Not to sound argumentative but. 30 a like is far from possible.... the federal deduction is over .50 for a reason!


----------



## reg barclay (Nov 3, 2015)

Juggalo9er said:


> Not to sound argumentative but. 30 a like is far from possible.... the federal deduction is over .50 for a reason!


The federal deduction is presumably based on average vehicle costs. I agree that many drivers underestimate these costs, but just wanted to point out that the federal figure is not some magical number which covers every vehicle.

I've owned my current car (a base level compact, bought used but with very low miles) for around 2 years now, and so far I've spent a total of around $16,796 on the car (fully paid off). This includes the purchase price, maintenance, sales tax, registration, insurance and gas (hope I didn't forget anything). According to the number of miles I've driven with it so far, even if I were to give the car away for free, I would have spend around $0.46 per mile on it, which is below the federal number. Obviously I'm not going to do that, so the more miles I drive with it from here on in, the more the per mile cost should go down. Until, with time, it gets so old, and repair costs increase to the point that it's no longer worth fixing, at which point it's probably best to sell/trade it for some minimal amount. Like I said, this is a base level compact vehicle, bought used but with low miles, so I skipped a large chunk of its depreciation, plus it also gets pretty good gas mileage. Bigger vehicles of a similar age would obviously be more expensive to run.


----------



## Juggalo9er (Dec 7, 2017)

reg barclay said:


> The federal deduction is presumably based on average vehicle costs. I agree that many drivers underestimate these costs, but just wanted to point out that the federal figure is not some magical number which covers every vehicle.
> 
> I've owned my current car (a base level compact, bought used but with very low miles) for around 2 years now, and so far I've spent a total of around $16,796 on the car (fully paid off). This includes the purchase price, maintenance, sales tax, registration, insurance and gas (hope I didn't forget anything). According to the number of miles I've driven with it so far, even if I were to give the car away for free, I would have spend around $0.46 per mile on it, which is below the federal number. Obviously I'm not going to do that, so the more miles I drive with it from here on in, the more the per mile cost will go down. Like I said, this is a base level compact vehicle, bought used but with low miles, so I skipped a large chunk of its depreciation, plus it also gets pretty good gas mileage. Bigger vehicles of a similar age would obviously be more expensive to run.


I used a gms voucher for mine... cost is still substantially higher


----------



## oldfart (Dec 22, 2017)

Juggalo9er said:


> Not to sound argumentative but. 30 a like is far from possible.... the federal deduction is over .50 for a reason!

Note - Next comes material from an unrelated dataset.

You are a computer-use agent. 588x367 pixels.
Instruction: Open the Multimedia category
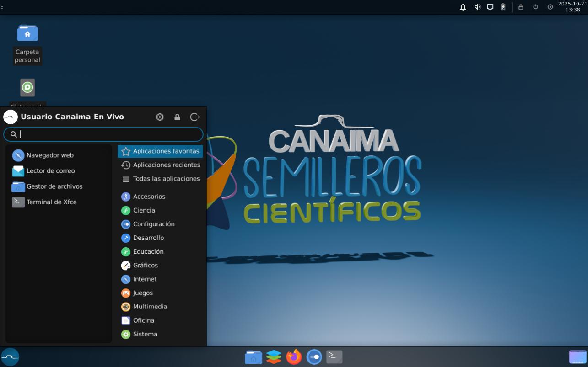tap(150, 307)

That IRS number is a gift and its what makes rideshare work.

Heres how I come to my 30 cent number... 
I get 20 miles to the gallon, gas costs $3...thats 15 cents for fuel
I plan to replace the car after 200000 miles. I plan on spending $25000..... thats 12.5 cents per mile
That leaves 2.5 cents a mile or about $200 a month for routine maintenance

I know....way too simplistic but I think its close


----------



## UberProphet? (Dec 24, 2014)

oldfart said:


> That IRS number is a gift and its what makes rideshare work.
> 
> Heres how I come to my 30 cent number...
> I get 20 miles to the gallon, gas costs $3...thats 15 cents for fuel
> ...


I think you forgot registration fees, liability insurance, comprehensive and collision, financing costs, and irregular repairs. You know, like AC compressors, alternators, batteries, lights, ball joints, rack and pinion (don't you just love speed bumps and pot holes and intersection dips?) door handles, window switches, radio buttons, dents, scratches, seat repairs, carpet fixes, detailing, radiators, relays, windshields,transmission overhauls, head gaskets, electronics boxes like the master control unit, and on and on and on.

Why do you think there are all those banks and auto parts supply businesses and auto repair facilities and auto insurance offices and DMV offices?

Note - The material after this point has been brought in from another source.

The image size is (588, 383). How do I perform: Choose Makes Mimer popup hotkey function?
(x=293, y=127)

Do you think ride share vehicles are exempt from such issues?


----------



## oldfart (Dec 22, 2017)

A 


UberProphet? said:


> I think you forgot registration fees, liability insurance, comprehensive and collision, financing costs, and irregular repairs. You know, like AC compressors, alternators, batteries, lights, ball joints, rack and pinion (don't you just love speed bumps and pot holes and intersection dips?) door handles, window switches, radio buttons, dents, scratches, seat repairs, carpet fixes, detailing, radiators, relays, windshields,transmission overhauls, head gaskets, electronics boxes like the master control unit, and on and on and on.
> 
> Why do you think there are all those banks and auto parts supply businesses and auto repair facilities and auto insurance offices and DMV offices?
> 
> Do you think ride share vehicles are exempt from such issues?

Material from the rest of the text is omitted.